### Given entries

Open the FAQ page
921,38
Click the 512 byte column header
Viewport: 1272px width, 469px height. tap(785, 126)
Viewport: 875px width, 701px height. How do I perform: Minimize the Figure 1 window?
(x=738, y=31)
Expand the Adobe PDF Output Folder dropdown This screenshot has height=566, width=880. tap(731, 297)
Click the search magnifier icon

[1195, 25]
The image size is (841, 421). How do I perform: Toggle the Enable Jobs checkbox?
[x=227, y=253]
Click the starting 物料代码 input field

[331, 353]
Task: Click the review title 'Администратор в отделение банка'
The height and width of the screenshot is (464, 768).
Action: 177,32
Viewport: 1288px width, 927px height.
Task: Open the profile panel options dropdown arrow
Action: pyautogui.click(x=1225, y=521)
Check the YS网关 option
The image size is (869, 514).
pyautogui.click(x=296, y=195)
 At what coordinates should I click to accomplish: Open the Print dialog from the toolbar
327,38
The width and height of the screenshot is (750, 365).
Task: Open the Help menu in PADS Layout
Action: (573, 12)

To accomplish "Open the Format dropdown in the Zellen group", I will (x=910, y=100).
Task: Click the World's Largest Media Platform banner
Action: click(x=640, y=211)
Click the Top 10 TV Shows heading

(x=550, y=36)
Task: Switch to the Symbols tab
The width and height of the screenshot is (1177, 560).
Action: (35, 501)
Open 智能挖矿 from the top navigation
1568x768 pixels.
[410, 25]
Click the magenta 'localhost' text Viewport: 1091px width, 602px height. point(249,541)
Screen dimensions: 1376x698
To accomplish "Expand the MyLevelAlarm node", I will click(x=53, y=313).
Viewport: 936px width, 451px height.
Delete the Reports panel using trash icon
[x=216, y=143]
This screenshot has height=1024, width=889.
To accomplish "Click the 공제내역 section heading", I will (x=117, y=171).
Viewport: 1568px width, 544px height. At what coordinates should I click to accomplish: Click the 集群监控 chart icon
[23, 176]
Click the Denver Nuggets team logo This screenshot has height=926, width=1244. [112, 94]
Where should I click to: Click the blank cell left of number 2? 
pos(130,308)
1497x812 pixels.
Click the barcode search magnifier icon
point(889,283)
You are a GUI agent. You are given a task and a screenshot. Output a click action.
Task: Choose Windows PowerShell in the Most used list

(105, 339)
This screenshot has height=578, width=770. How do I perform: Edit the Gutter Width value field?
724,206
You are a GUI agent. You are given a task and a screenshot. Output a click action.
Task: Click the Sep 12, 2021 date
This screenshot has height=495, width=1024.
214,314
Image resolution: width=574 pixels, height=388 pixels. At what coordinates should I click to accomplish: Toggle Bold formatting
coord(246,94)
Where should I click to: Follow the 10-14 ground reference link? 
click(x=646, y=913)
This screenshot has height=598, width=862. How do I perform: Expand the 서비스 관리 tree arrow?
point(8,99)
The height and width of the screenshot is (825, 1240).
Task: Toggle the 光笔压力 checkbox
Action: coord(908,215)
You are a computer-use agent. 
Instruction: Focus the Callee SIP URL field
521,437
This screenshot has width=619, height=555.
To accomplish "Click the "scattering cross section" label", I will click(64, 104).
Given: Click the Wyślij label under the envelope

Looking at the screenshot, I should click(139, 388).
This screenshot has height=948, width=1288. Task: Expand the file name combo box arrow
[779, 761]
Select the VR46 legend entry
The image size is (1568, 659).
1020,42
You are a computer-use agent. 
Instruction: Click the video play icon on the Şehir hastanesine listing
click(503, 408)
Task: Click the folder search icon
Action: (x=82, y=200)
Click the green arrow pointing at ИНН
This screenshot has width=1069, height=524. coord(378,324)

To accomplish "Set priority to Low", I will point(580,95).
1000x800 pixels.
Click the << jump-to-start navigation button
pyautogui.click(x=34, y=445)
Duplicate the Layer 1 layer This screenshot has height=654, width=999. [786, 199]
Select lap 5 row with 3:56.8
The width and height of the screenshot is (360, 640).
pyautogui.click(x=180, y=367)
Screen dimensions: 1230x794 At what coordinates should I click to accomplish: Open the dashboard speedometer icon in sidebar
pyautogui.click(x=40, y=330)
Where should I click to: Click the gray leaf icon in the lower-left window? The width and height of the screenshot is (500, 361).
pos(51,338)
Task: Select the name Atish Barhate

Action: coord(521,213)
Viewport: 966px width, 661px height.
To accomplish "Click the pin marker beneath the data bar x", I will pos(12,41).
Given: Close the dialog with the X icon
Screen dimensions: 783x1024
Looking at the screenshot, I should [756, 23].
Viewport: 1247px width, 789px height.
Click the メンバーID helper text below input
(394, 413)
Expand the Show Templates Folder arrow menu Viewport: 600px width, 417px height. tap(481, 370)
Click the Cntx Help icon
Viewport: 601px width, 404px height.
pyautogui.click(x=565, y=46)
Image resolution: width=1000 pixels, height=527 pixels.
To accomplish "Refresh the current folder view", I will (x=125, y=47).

######

> What you have to do
Above are some records. Report the number of their lines that include "section", and add nothing else.

> Task output
2